══ Input data ══

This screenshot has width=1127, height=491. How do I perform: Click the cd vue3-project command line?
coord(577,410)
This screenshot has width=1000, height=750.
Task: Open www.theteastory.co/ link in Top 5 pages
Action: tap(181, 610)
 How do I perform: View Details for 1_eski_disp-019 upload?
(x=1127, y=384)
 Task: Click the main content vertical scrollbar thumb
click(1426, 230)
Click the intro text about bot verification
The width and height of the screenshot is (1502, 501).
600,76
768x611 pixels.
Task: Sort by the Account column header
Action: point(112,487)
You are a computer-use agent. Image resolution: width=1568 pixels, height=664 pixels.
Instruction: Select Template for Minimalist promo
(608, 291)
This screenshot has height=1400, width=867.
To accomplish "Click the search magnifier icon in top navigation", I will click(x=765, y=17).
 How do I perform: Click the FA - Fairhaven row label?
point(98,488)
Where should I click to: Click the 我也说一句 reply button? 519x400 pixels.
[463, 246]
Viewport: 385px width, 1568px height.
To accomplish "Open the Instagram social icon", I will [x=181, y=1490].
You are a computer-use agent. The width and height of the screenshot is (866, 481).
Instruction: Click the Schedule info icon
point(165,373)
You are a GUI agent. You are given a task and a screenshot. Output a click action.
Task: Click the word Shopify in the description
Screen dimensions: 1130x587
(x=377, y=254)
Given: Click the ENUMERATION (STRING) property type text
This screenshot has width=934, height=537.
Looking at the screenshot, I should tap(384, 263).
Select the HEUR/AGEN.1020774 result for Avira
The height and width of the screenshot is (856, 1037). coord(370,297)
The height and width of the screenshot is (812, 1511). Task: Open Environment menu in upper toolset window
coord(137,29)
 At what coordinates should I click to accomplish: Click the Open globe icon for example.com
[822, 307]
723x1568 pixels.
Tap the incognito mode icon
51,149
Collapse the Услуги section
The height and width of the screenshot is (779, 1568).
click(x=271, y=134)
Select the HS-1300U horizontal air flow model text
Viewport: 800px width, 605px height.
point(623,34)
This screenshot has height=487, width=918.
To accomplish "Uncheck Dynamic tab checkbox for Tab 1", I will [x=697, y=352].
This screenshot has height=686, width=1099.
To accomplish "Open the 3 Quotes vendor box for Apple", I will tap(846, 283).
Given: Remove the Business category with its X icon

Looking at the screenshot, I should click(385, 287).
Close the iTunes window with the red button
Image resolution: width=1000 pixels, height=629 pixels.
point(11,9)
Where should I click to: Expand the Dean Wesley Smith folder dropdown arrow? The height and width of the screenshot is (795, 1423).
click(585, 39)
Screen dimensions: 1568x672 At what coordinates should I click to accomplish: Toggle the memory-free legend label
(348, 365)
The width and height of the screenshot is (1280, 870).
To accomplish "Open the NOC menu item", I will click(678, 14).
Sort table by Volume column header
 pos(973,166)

═══

The problem: With nothing left out, print the data above exactly.

Answer for the task:
This screenshot has width=1127, height=491. How do I perform: Click the cd vue3-project command line?
coord(577,410)
This screenshot has width=1000, height=750.
Task: Open www.theteastory.co/ link in Top 5 pages
Action: tap(181, 610)
 How do I perform: View Details for 1_eski_disp-019 upload?
(x=1127, y=384)
 Task: Click the main content vertical scrollbar thumb
click(1426, 230)
Click the intro text about bot verification
The width and height of the screenshot is (1502, 501).
600,76
768x611 pixels.
Task: Sort by the Account column header
Action: point(112,487)
You are a computer-use agent. Image resolution: width=1568 pixels, height=664 pixels.
Instruction: Select Template for Minimalist promo
(608, 291)
This screenshot has height=1400, width=867.
To accomplish "Click the search magnifier icon in top navigation", I will click(x=765, y=17).
 How do I perform: Click the FA - Fairhaven row label?
point(98,488)
Where should I click to: Click the 我也说一句 reply button? 519x400 pixels.
[463, 246]
Viewport: 385px width, 1568px height.
To accomplish "Open the Instagram social icon", I will [x=181, y=1490].
You are a computer-use agent. The width and height of the screenshot is (866, 481).
Instruction: Click the Schedule info icon
point(165,373)
You are a GUI agent. You are given a task and a screenshot. Output a click action.
Task: Click the word Shopify in the description
Screen dimensions: 1130x587
(x=377, y=254)
Given: Click the ENUMERATION (STRING) property type text
This screenshot has width=934, height=537.
Looking at the screenshot, I should tap(384, 263).
Select the HEUR/AGEN.1020774 result for Avira
The height and width of the screenshot is (856, 1037). coord(370,297)
The height and width of the screenshot is (812, 1511). Task: Open Environment menu in upper toolset window
coord(137,29)
 At what coordinates should I click to accomplish: Click the Open globe icon for example.com
[822, 307]
723x1568 pixels.
Tap the incognito mode icon
51,149
Collapse the Услуги section
The height and width of the screenshot is (779, 1568).
click(x=271, y=134)
Select the HS-1300U horizontal air flow model text
Viewport: 800px width, 605px height.
point(623,34)
This screenshot has height=487, width=918.
To accomplish "Uncheck Dynamic tab checkbox for Tab 1", I will [x=697, y=352].
This screenshot has height=686, width=1099.
To accomplish "Open the 3 Quotes vendor box for Apple", I will tap(846, 283).
Given: Remove the Business category with its X icon

Looking at the screenshot, I should click(385, 287).
Close the iTunes window with the red button
Image resolution: width=1000 pixels, height=629 pixels.
point(11,9)
Where should I click to: Expand the Dean Wesley Smith folder dropdown arrow? The height and width of the screenshot is (795, 1423).
click(585, 39)
Screen dimensions: 1568x672 At what coordinates should I click to accomplish: Toggle the memory-free legend label
(348, 365)
The width and height of the screenshot is (1280, 870).
To accomplish "Open the NOC menu item", I will click(678, 14).
Sort table by Volume column header
 pos(973,166)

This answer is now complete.